--- START ---
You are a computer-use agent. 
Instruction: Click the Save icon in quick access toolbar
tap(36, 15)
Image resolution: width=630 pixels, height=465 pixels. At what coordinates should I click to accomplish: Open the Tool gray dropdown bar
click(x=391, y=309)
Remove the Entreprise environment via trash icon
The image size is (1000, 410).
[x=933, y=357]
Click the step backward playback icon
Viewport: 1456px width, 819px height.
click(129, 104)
--- END ---
--- START ---
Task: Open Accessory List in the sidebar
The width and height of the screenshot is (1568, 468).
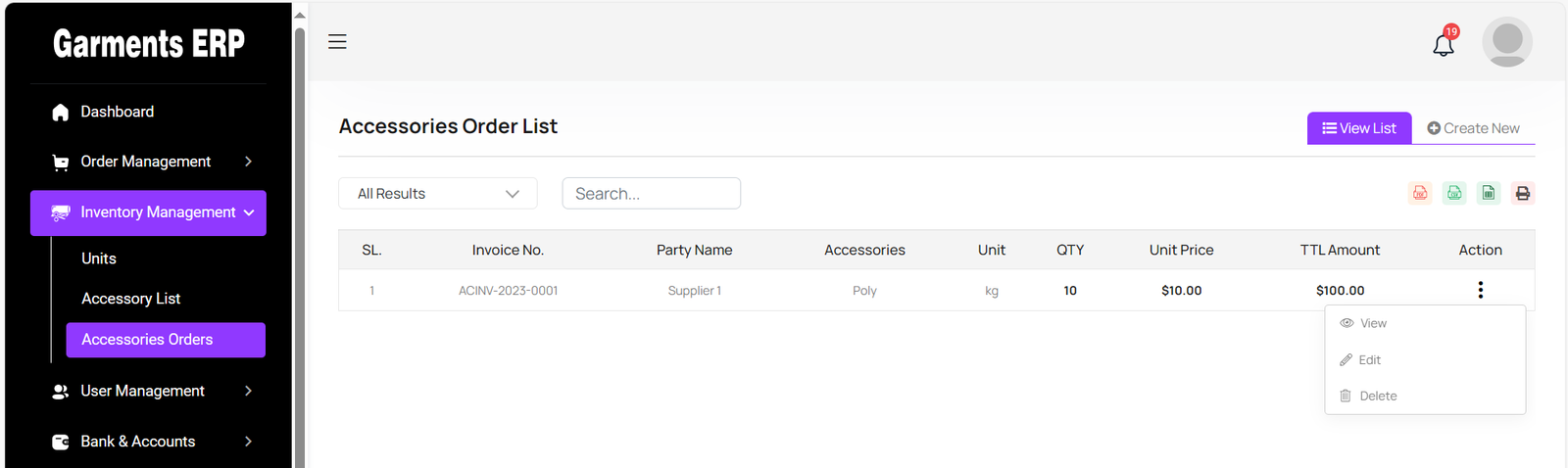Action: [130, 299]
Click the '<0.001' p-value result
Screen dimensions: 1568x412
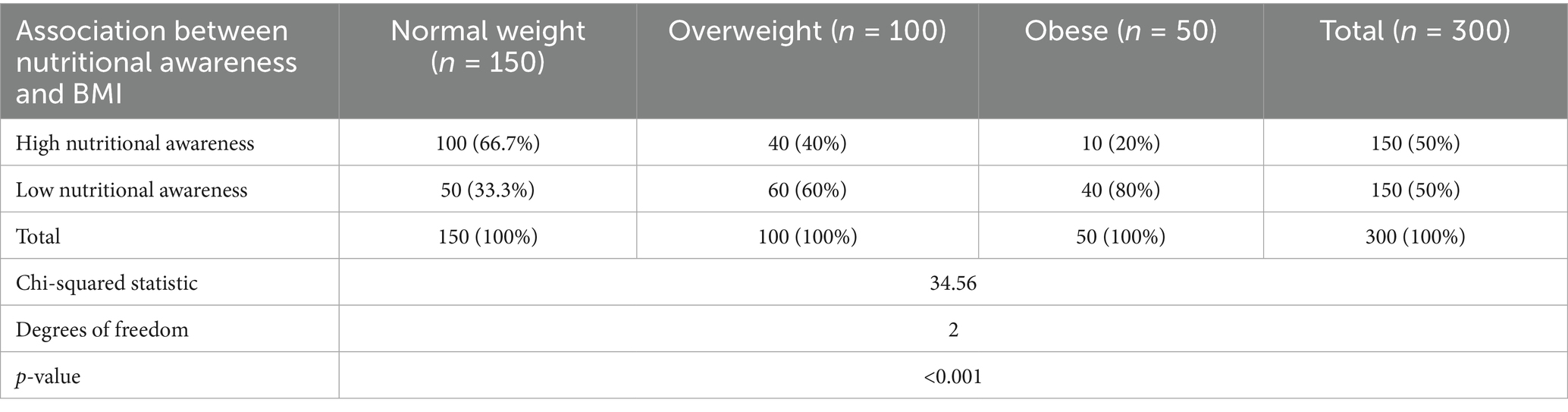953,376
--- END ---
--- START ---
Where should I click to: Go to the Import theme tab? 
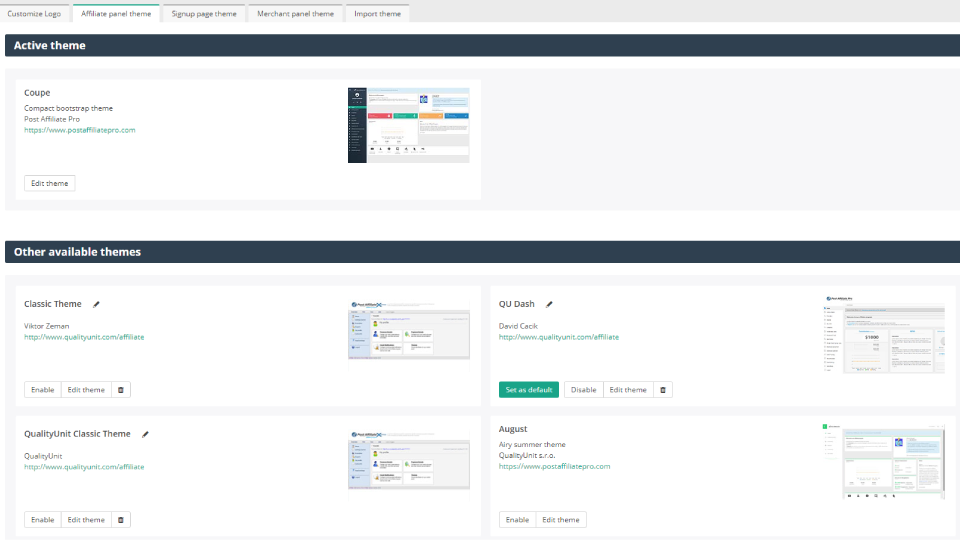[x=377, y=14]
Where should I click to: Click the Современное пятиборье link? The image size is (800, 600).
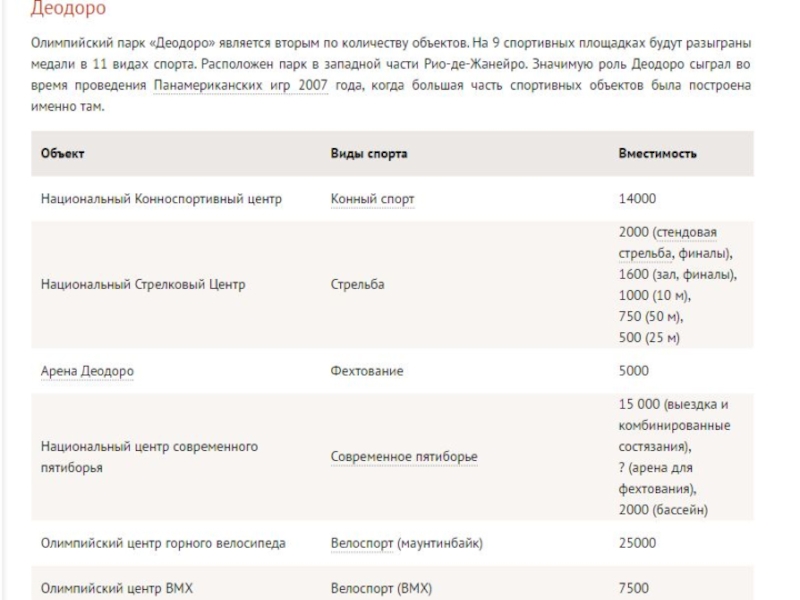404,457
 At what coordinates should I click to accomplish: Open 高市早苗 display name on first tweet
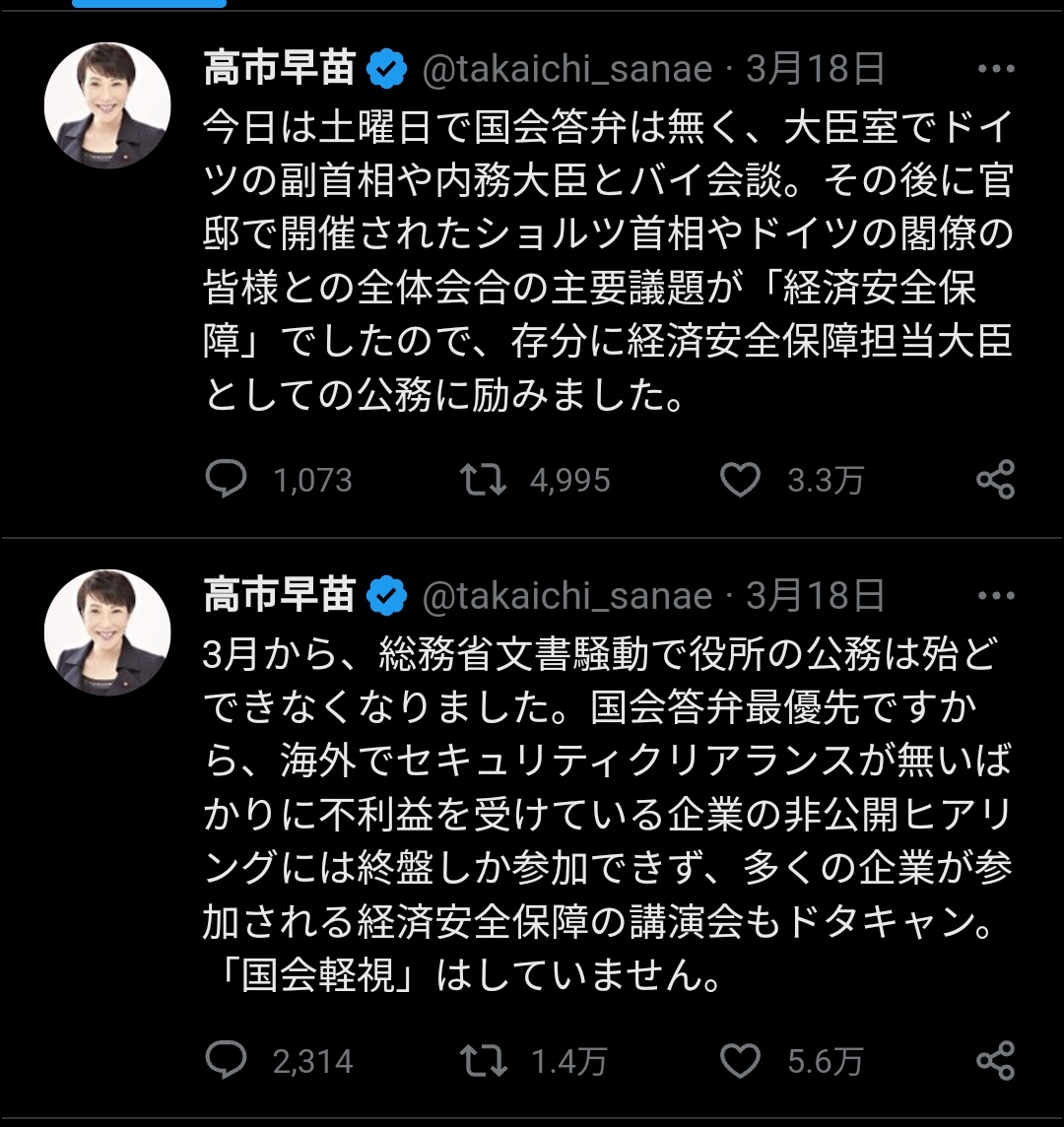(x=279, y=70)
--- END ---
* [TASK PROMPT] Retype the portion of the data above that starts on the line with "Instruction: Click the" and finishes on the line with "Remove the Entreprise", including both of those lines.

* [RESPONSE TO THIS EXERCISE]
Instruction: Click the Save icon in quick access toolbar
tap(36, 15)
Image resolution: width=630 pixels, height=465 pixels. At what coordinates should I click to accomplish: Open the Tool gray dropdown bar
click(x=391, y=309)
Remove the Entreprise environment via trash icon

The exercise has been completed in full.